> [Instruction]:
Reproduce all the items below, changing every "系统设置" to "System Settings" and leaving everything else as it is.

> [Record list]:

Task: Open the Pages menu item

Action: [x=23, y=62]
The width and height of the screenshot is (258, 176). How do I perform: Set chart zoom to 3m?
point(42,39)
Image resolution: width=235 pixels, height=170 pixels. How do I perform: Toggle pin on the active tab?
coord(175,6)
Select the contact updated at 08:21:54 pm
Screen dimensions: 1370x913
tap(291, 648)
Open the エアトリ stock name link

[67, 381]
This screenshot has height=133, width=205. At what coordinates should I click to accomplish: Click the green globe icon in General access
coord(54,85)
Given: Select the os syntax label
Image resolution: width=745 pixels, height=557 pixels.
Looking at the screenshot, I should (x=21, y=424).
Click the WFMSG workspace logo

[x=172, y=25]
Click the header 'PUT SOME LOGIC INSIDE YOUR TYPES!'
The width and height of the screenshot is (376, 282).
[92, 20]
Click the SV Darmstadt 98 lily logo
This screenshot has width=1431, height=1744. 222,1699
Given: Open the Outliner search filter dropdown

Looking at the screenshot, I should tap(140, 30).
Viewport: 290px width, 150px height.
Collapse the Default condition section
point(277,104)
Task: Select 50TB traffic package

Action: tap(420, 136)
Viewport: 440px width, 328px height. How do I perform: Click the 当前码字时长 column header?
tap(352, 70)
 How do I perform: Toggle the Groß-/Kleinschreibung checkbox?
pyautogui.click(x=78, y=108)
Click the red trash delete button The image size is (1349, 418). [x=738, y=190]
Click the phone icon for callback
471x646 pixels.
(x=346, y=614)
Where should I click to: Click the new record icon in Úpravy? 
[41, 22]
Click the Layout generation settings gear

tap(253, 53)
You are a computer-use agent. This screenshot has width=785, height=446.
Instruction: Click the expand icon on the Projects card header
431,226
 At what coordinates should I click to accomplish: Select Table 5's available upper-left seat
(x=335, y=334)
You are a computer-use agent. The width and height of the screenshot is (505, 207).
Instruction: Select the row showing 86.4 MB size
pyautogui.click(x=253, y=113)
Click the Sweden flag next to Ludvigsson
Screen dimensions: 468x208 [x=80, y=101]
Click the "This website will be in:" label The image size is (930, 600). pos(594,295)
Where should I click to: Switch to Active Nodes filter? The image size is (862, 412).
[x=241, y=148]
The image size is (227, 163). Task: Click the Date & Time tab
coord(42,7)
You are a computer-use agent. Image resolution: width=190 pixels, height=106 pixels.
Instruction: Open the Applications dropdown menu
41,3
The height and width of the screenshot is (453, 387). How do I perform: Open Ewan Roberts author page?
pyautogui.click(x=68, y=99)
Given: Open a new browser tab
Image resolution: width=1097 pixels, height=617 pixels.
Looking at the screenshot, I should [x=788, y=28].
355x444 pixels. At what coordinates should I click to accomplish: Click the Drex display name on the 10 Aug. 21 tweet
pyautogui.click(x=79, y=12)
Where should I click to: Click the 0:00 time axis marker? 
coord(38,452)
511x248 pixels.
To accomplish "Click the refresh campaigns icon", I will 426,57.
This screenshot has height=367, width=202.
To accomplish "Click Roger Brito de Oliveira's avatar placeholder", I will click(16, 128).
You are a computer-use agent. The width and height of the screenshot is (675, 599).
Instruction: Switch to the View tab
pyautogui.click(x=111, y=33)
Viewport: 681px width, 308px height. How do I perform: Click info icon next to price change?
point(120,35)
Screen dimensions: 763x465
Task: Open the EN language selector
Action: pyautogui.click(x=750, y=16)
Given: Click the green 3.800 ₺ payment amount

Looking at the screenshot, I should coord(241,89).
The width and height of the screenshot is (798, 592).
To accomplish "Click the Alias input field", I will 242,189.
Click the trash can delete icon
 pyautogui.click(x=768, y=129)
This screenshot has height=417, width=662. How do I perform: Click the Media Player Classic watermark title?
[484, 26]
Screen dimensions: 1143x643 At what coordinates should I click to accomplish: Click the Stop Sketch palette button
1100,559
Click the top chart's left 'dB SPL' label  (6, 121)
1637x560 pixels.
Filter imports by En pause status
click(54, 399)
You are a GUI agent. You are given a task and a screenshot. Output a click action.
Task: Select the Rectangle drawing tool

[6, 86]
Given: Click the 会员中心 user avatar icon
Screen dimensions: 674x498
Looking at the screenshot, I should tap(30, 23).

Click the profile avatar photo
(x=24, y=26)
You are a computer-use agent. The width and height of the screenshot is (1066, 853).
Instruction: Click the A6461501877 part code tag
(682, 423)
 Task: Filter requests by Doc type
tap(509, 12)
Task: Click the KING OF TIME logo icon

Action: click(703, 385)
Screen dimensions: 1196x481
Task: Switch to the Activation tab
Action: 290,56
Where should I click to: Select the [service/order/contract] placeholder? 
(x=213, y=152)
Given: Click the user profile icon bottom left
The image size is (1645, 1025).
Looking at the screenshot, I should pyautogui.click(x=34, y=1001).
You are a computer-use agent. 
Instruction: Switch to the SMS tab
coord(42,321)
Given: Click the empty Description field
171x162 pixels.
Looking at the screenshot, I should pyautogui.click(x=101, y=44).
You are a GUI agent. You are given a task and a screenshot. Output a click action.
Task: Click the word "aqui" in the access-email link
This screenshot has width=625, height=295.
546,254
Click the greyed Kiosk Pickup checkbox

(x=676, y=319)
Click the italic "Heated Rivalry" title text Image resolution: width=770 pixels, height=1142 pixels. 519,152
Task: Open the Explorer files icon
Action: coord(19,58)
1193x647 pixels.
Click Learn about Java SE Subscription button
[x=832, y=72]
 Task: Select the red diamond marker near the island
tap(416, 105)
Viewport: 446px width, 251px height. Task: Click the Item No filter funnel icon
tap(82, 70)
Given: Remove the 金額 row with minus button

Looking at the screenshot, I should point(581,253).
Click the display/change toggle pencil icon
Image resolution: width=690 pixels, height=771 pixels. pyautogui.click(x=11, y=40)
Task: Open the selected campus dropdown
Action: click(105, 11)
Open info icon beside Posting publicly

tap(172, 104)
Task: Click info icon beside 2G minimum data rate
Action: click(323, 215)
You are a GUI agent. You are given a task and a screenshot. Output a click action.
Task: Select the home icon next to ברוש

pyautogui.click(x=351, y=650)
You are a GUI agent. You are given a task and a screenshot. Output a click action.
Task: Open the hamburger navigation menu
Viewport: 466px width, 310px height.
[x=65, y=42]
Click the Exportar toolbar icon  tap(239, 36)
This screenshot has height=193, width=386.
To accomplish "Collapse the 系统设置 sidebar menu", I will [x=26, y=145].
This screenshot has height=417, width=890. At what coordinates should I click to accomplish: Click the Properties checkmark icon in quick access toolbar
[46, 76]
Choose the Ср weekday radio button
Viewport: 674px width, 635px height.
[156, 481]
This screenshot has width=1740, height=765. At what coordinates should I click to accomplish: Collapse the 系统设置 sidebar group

> [Reply]:
Task: Open the Pages menu item

Action: [x=23, y=62]
The width and height of the screenshot is (258, 176). How do I perform: Set chart zoom to 3m?
point(42,39)
Image resolution: width=235 pixels, height=170 pixels. How do I perform: Toggle pin on the active tab?
coord(175,6)
Select the contact updated at 08:21:54 pm
Screen dimensions: 1370x913
tap(291, 648)
Open the エアトリ stock name link

[67, 381]
This screenshot has height=133, width=205. At what coordinates should I click to accomplish: Click the green globe icon in General access
coord(54,85)
Given: Select the os syntax label
Image resolution: width=745 pixels, height=557 pixels.
Looking at the screenshot, I should (x=21, y=424).
Click the WFMSG workspace logo

[x=172, y=25]
Click the header 'PUT SOME LOGIC INSIDE YOUR TYPES!'
The width and height of the screenshot is (376, 282).
[92, 20]
Click the SV Darmstadt 98 lily logo
This screenshot has width=1431, height=1744. 222,1699
Given: Open the Outliner search filter dropdown

Looking at the screenshot, I should tap(140, 30).
Viewport: 290px width, 150px height.
Collapse the Default condition section
point(277,104)
Task: Select 50TB traffic package

Action: tap(420, 136)
Viewport: 440px width, 328px height. How do I perform: Click the 当前码字时长 column header?
tap(352, 70)
 How do I perform: Toggle the Groß-/Kleinschreibung checkbox?
pyautogui.click(x=78, y=108)
Click the red trash delete button The image size is (1349, 418). [x=738, y=190]
Click the phone icon for callback
471x646 pixels.
(x=346, y=614)
Where should I click to: Click the new record icon in Úpravy? 
[41, 22]
Click the Layout generation settings gear

tap(253, 53)
You are a computer-use agent. This screenshot has width=785, height=446.
Instruction: Click the expand icon on the Projects card header
431,226
 At what coordinates should I click to accomplish: Select Table 5's available upper-left seat
(x=335, y=334)
You are a computer-use agent. The width and height of the screenshot is (505, 207).
Instruction: Select the row showing 86.4 MB size
pyautogui.click(x=253, y=113)
Click the Sweden flag next to Ludvigsson
Screen dimensions: 468x208 [x=80, y=101]
Click the "This website will be in:" label The image size is (930, 600). pos(594,295)
Where should I click to: Switch to Active Nodes filter? The image size is (862, 412).
[x=241, y=148]
The image size is (227, 163). Task: Click the Date & Time tab
coord(42,7)
You are a computer-use agent. Image resolution: width=190 pixels, height=106 pixels.
Instruction: Open the Applications dropdown menu
41,3
The height and width of the screenshot is (453, 387). How do I perform: Open Ewan Roberts author page?
pyautogui.click(x=68, y=99)
Given: Open a new browser tab
Image resolution: width=1097 pixels, height=617 pixels.
Looking at the screenshot, I should [x=788, y=28].
355x444 pixels. At what coordinates should I click to accomplish: Click the Drex display name on the 10 Aug. 21 tweet
pyautogui.click(x=79, y=12)
Where should I click to: Click the 0:00 time axis marker? 
coord(38,452)
511x248 pixels.
To accomplish "Click the refresh campaigns icon", I will 426,57.
This screenshot has height=367, width=202.
To accomplish "Click Roger Brito de Oliveira's avatar placeholder", I will click(16, 128).
You are a computer-use agent. The width and height of the screenshot is (675, 599).
Instruction: Switch to the View tab
pyautogui.click(x=111, y=33)
Viewport: 681px width, 308px height. How do I perform: Click info icon next to price change?
point(120,35)
Screen dimensions: 763x465
Task: Open the EN language selector
Action: pyautogui.click(x=750, y=16)
Given: Click the green 3.800 ₺ payment amount

Looking at the screenshot, I should coord(241,89).
The width and height of the screenshot is (798, 592).
To accomplish "Click the Alias input field", I will 242,189.
Click the trash can delete icon
 pyautogui.click(x=768, y=129)
This screenshot has height=417, width=662. How do I perform: Click the Media Player Classic watermark title?
[484, 26]
Screen dimensions: 1143x643 At what coordinates should I click to accomplish: Click the Stop Sketch palette button
1100,559
Click the top chart's left 'dB SPL' label  (6, 121)
1637x560 pixels.
Filter imports by En pause status
click(54, 399)
You are a GUI agent. You are given a task and a screenshot. Output a click action.
Task: Select the Rectangle drawing tool

[6, 86]
Given: Click the 会员中心 user avatar icon
Screen dimensions: 674x498
Looking at the screenshot, I should tap(30, 23).

Click the profile avatar photo
(x=24, y=26)
You are a computer-use agent. The width and height of the screenshot is (1066, 853).
Instruction: Click the A6461501877 part code tag
(682, 423)
 Task: Filter requests by Doc type
tap(509, 12)
Task: Click the KING OF TIME logo icon

Action: click(703, 385)
Screen dimensions: 1196x481
Task: Switch to the Activation tab
Action: 290,56
Where should I click to: Select the [service/order/contract] placeholder? 
(x=213, y=152)
Given: Click the user profile icon bottom left
The image size is (1645, 1025).
Looking at the screenshot, I should pyautogui.click(x=34, y=1001).
You are a computer-use agent. 
Instruction: Switch to the SMS tab
coord(42,321)
Given: Click the empty Description field
171x162 pixels.
Looking at the screenshot, I should pyautogui.click(x=101, y=44).
You are a GUI agent. You are given a task and a screenshot. Output a click action.
Task: Click the word "aqui" in the access-email link
This screenshot has width=625, height=295.
546,254
Click the greyed Kiosk Pickup checkbox

(x=676, y=319)
Click the italic "Heated Rivalry" title text Image resolution: width=770 pixels, height=1142 pixels. 519,152
Task: Open the Explorer files icon
Action: coord(19,58)
1193x647 pixels.
Click Learn about Java SE Subscription button
[x=832, y=72]
 Task: Select the red diamond marker near the island
tap(416, 105)
Viewport: 446px width, 251px height. Task: Click the Item No filter funnel icon
tap(82, 70)
Given: Remove the 金額 row with minus button

Looking at the screenshot, I should point(581,253).
Click the display/change toggle pencil icon
Image resolution: width=690 pixels, height=771 pixels. pyautogui.click(x=11, y=40)
Task: Open the selected campus dropdown
Action: click(105, 11)
Open info icon beside Posting publicly

tap(172, 104)
Task: Click info icon beside 2G minimum data rate
Action: click(323, 215)
You are a GUI agent. You are given a task and a screenshot. Output a click action.
Task: Select the home icon next to ברוש

pyautogui.click(x=351, y=650)
You are a GUI agent. You are given a task and a screenshot. Output a click action.
Task: Open the hamburger navigation menu
Viewport: 466px width, 310px height.
[x=65, y=42]
Click the Exportar toolbar icon  tap(239, 36)
This screenshot has height=193, width=386.
To accomplish "Collapse the System Settings sidebar menu", I will [x=26, y=145].
This screenshot has height=417, width=890. At what coordinates should I click to accomplish: Click the Properties checkmark icon in quick access toolbar
[46, 76]
Choose the Ср weekday radio button
Viewport: 674px width, 635px height.
[156, 481]
This screenshot has width=1740, height=765. At what coordinates should I click to accomplish: Collapse the System Settings sidebar group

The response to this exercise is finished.